Apparent Differences in Mechanisms of Harmol Sulfate Biliary Excretion in Mice and Rats

• Published in: Drug metabolism and disposition Vol. 36; no. 11; pp. 2156 - 2158
• Main Authors: Zamek-Gliszczynski, Maciej J., Hoffmaster, Keith A., Nezasa, Ken-ichi, Brouwer, Kim L. R.
• Format: Journal Article
• Language: English
• Published: Bethesda, MD American Society for Pharmacology and Experimental Therapeutics 01.11.2008
• Subjects: Acridines - metabolism; Animals; Biliary Tract - chemistry; Biliary Tract - drug effects; Biliary Tract - secretion; Biological and medical sciences; Harmine - analogs & derivatives; Harmine - chemistry; Harmine - pharmacology; Harmine - secretion; Liver - chemistry; Liver - drug effects; Liver - secretion; Male; Medical sciences; Mice; Mice, Inbred C57BL; Pharmacology.
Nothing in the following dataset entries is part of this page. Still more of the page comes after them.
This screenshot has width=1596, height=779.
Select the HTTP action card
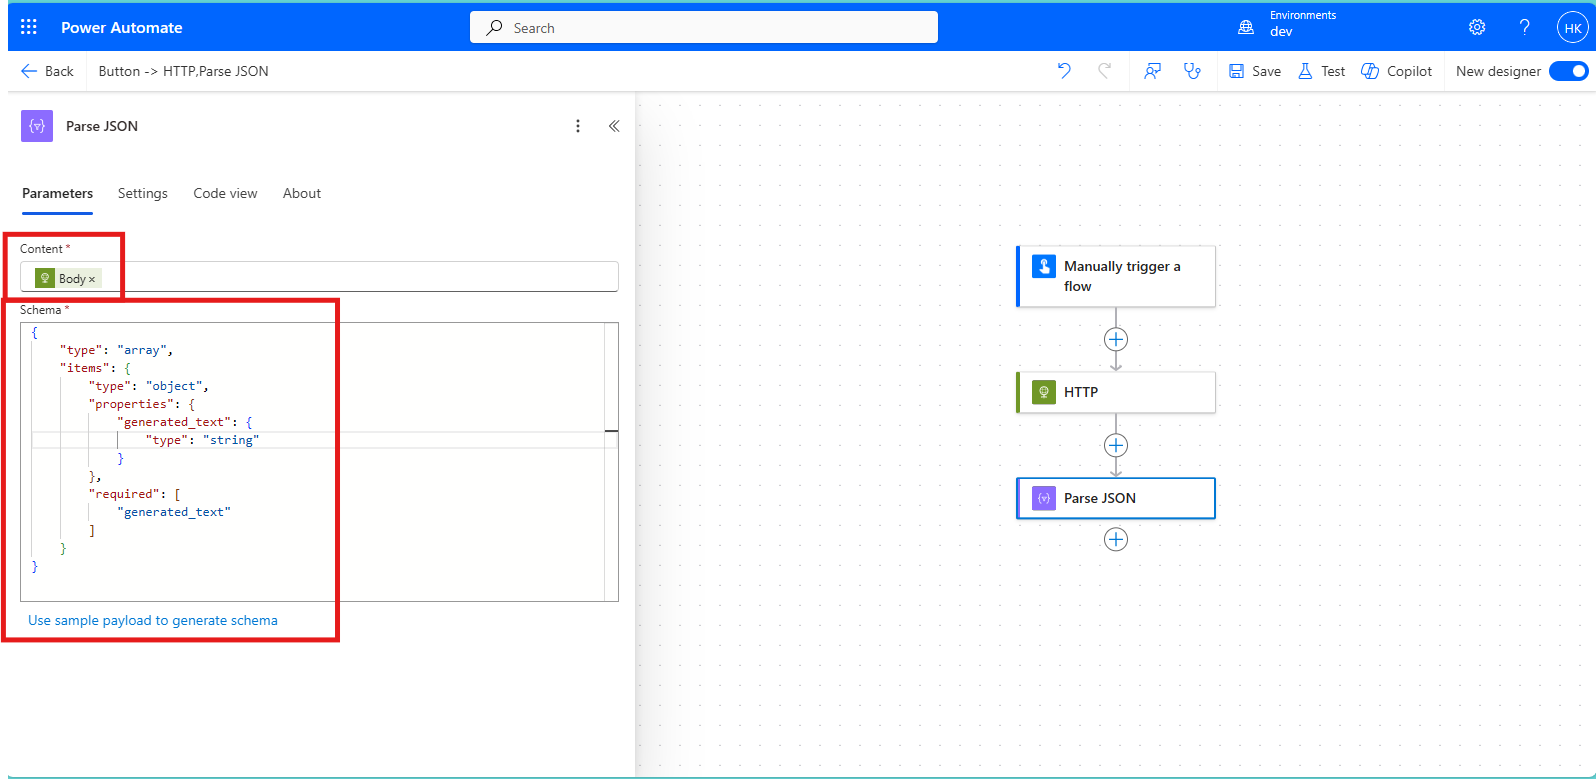(x=1116, y=392)
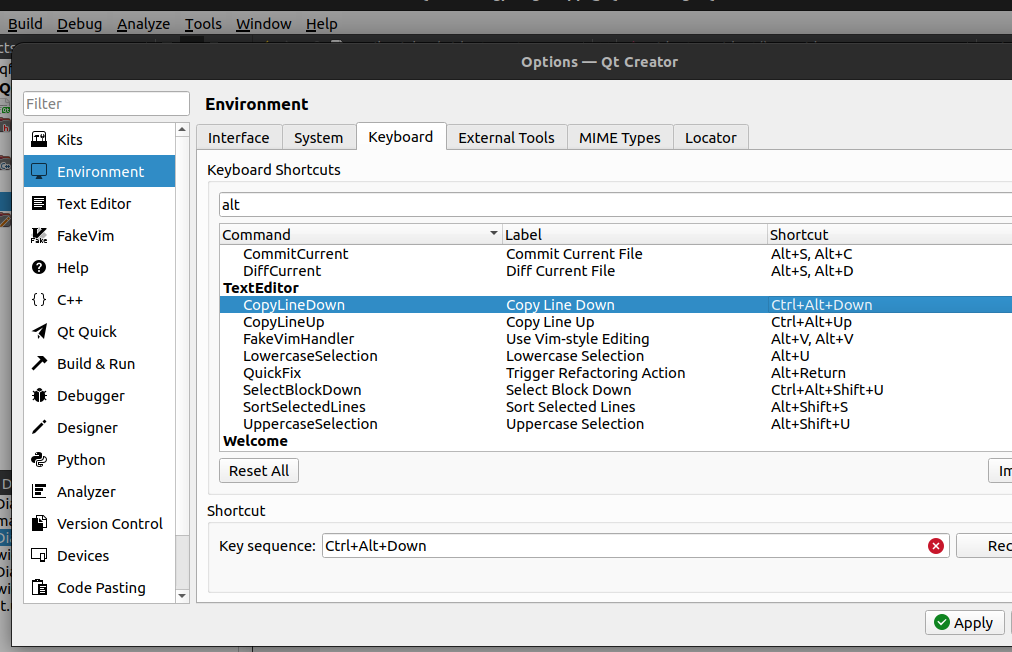Open the Analyze menu
1012x652 pixels.
point(143,23)
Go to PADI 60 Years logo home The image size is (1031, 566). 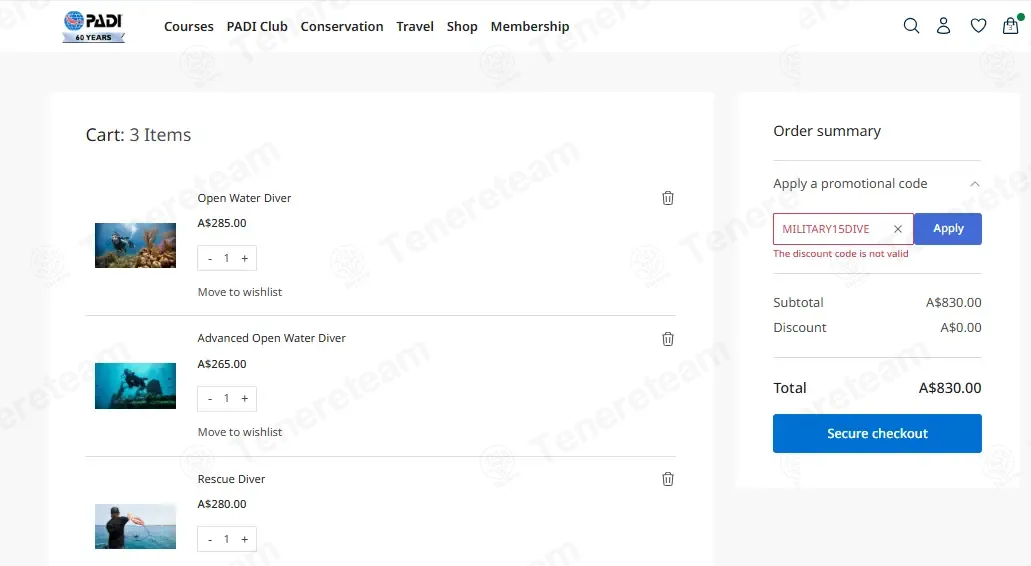(x=93, y=26)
Drug treatments; Rats; Rats, Wistar; Species Specificity; Structure-Activity Relationship; Tetrahydroisoquinolines - metabolism; Biliary tract; Vertebrata; Excretion; Mammalia; Rat; Mouse; Digestive system; Animal; Rodentia; Pharmacokinetics; Mechanism of action; Sulfates
• ISSN: 0090-9556; 1521-009X
• DOI: 10.1124/dmd.108.022053

Previous experiments demonstrated that the biliary excretion of harmol sulfate (HS) was mediated by breast cancer resistance protein (Bcrp) and not by multidrug resistance-associated protein (Mrp)2 or P-glycoprotein in mice. However, recent reports suggested that species differences in hepatic canalicular transport mechanisms for a given substrate exist between mice and rats. In the present study, biliary excretion of HS was examined in perfused livers from mice and rats in the absence or presence of the P-glycoprotein and Bcrp inhibitor N -(4-[2-(1,2,3,4-tetrahydro-6,7-dimethoxy-2-isoquinolinyl)ethyl]-phenyl)-9,10-dihydro-5-methoxy-9-oxo-4-acridine carboxamide (GF120918). As expected, in mouse liver perfusions, the biliary excretion of HS was decreased ∼3.5-fold by GF120918, consistent with previous reports of Bcrp-mediated HS biliary excretion. However, despite sufficient hepatic unbound concentrations of GF120918 to achieve extensive inhibition of Bcrp, the biliary excretion of HS was not decreased significantly in wild-type (50 ± 12 versus 41 ± 6%) or TR - (18 ± 2 versus 16 ± 3%) Wistar rats. In summary, biliary excretion of HS was mediated by a GF120918-sensitive mechanism in mice, previously elucidated as Bcrp. In contrast, the pathway responsible for HS biliary excretion in rats was not impaired by GF120918. Thus, transport mechanism(s) responsible for harmol sulfate biliary excretion appear to differ between mice and rats.